PASSAGE SOURCE:
* * *
Après le dîner dans la petite ville de Gooderham, nous avons cherché un chemin de terre et en avons trouvé un. Si ce chemin sinueux avait été pavé, c’aurait été un paradis pour une moto sport. Ce qu’on ne pensait être qu’une brève incursion sur la terre battue pour pouvoir dire que cette moto mord la route devint un parcours de trois heures. Avec l’antipatinage moins invasif du mode Enduro, nous avons sillonné les courbes comme Jay Springsteen sur le demi-mille de Louisville. Mais Springsteen n’a jamais eu de freins ABS Bosch/Brembo (ni de frein avant du tout). En pressant sensiblement la manette, les freins travaillaient promptement à chaque fois. On en est presque tombés, et on s’y amuserait encore n’eût été de cet homme agitant les bras de manière inamicale. Nous n’avions jamais eu le courage (ou du moins l’habileté) de conduire une moto de route de cette grosseur avec tant d’énergie sur un chemin de terre, et nous avons été étonnés de ses capacités.
* * *
CONSIGNES:
(1) Résumez en deux phrases le passage sur la sortie à moto en chemin de terre.
(2) Rédigez la suite du passage sur la sortie à moto en chemin de terre, en reprenant après sa dernière phrase.

EXTRAIT DE DONNÉES:
* * *
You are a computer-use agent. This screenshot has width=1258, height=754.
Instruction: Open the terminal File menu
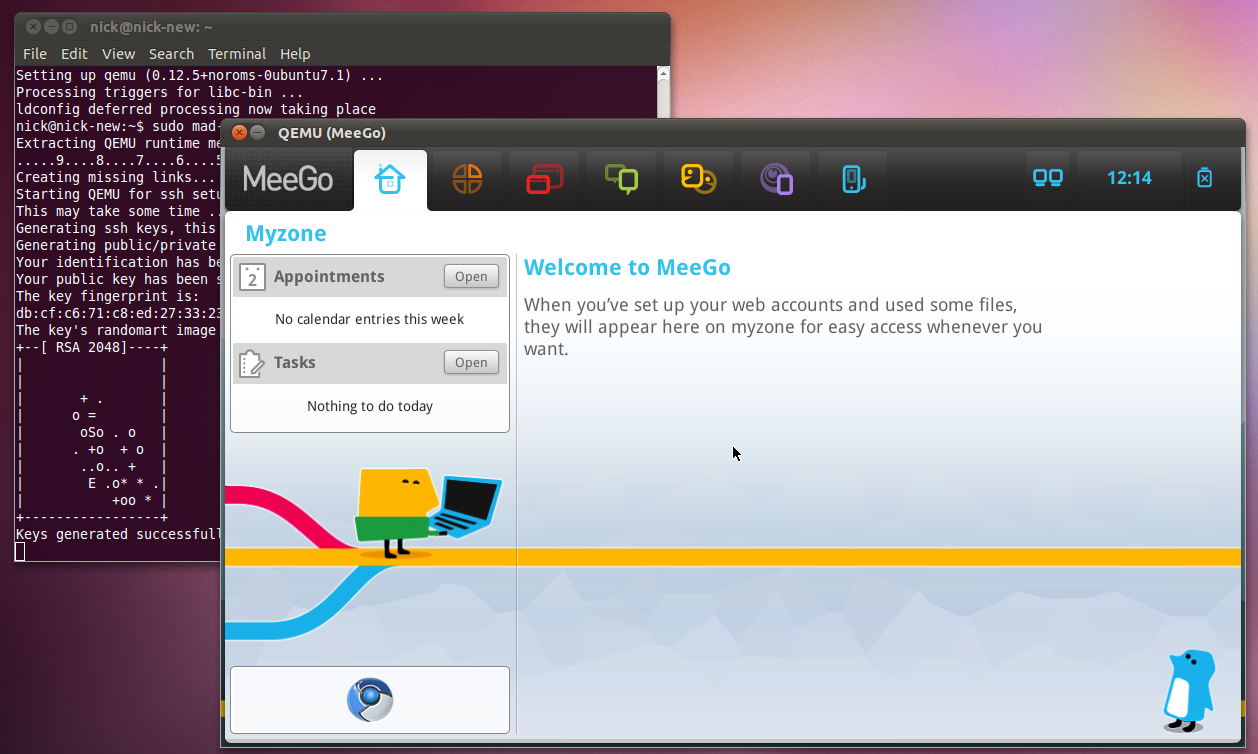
* * *
RÉSULTATS PAR TÂCHE:
(1) Après le dîner à Gooderham, une brève incursion prévue sur un chemin de terre sinueux est devenue un parcours de trois heures, effectué en mode Enduro avec un antipatinage moins invasif et des freins ABS Bosch/Brembo qui répondaient promptement. Les essayeurs, qui n'avaient jamais conduit une moto de route de cette grosseur avec autant d'énergie sur la terre, ont été étonnés de ses capacités.

(2)
Chez Four Seasons Parts & Accessories où nous avons fait le plein, nous avons demandé à Lynda Whitefield si elle pensait que nous pourrions atteindre Perth en passant par Calabogie avant le crépuscule (ce n’est pas qu’on craigne la noirceur, mais plutôt les habitudes alimentaires des chevreuils – l’auteur en a déjà frappé un sur cette même route il y a quelques années). Lynda acquiesça. Peut-être. Son scepticisme était la motivation qu’il nous fallait. Le défi fixé, les doigts croisés et l’ordinateur en mode Touring, nous avons pris la route comme un gars désespéré fuyant un incendie.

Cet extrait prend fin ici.